Re: Scripting in Gnome
- From: Maciej Stachowiak <mjs noisehavoc org>
- To: jamie <jamiemcc blueyonder co uk>
- Cc: Maciej Stachowiak <mjs noisehavoc org>, "Larry W. Virden" <lvirden cas org>, GNOME Desktop Hackers <desktop-devel-list gnome org>
- Subject: Re: Scripting in Gnome
- Date: Tue, 3 Feb 2004 10:44:21 -0800
On 03Feb2004 04:53PM (+0000), jamie wrote:
> On Tue, 2004-02-03 at 16:31, Maciej Stachowiak wrote:
>
> >
> > So call me thick, but how is XML useful for expressing syntax and
> > semantics of an arbitrary language? I work on a web browser and a
> > JavaScript implementation, so don't be afraid to use big words and
> > stuff.
>
> XML as opposed to what? A propriety text format? An EBNF grammar format?

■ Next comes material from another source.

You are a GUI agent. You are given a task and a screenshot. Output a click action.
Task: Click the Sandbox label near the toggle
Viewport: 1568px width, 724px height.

All I'm trying to say is: translating arbitrary different programming
languages is a really hard problem. The only really succesful case we
have of translating many source languages to one target language is
compilers translating to machine language. And compilers are very
complicated and take a long time to do their work. Some of them have
partially data-driven syntax processing (lex-based scanners and
yacc-based parsers for instance), but none that I know of have
data-driven semantics.
I mean, yes, you can write a program that will take a formal
description of operational semantics or denotational semantics and
execute code based on this, but people only write such things as
research toys. It would take pages and pages just to describe how
numbers work in real programming languages using denotational
semantics, and nobody would understand the result.
So, explaining how you will make translation work by saying "I'll use
XML" seems like a bit of a non sequitur, and makes it seem like you
might be underestimating the difficulty of this problem.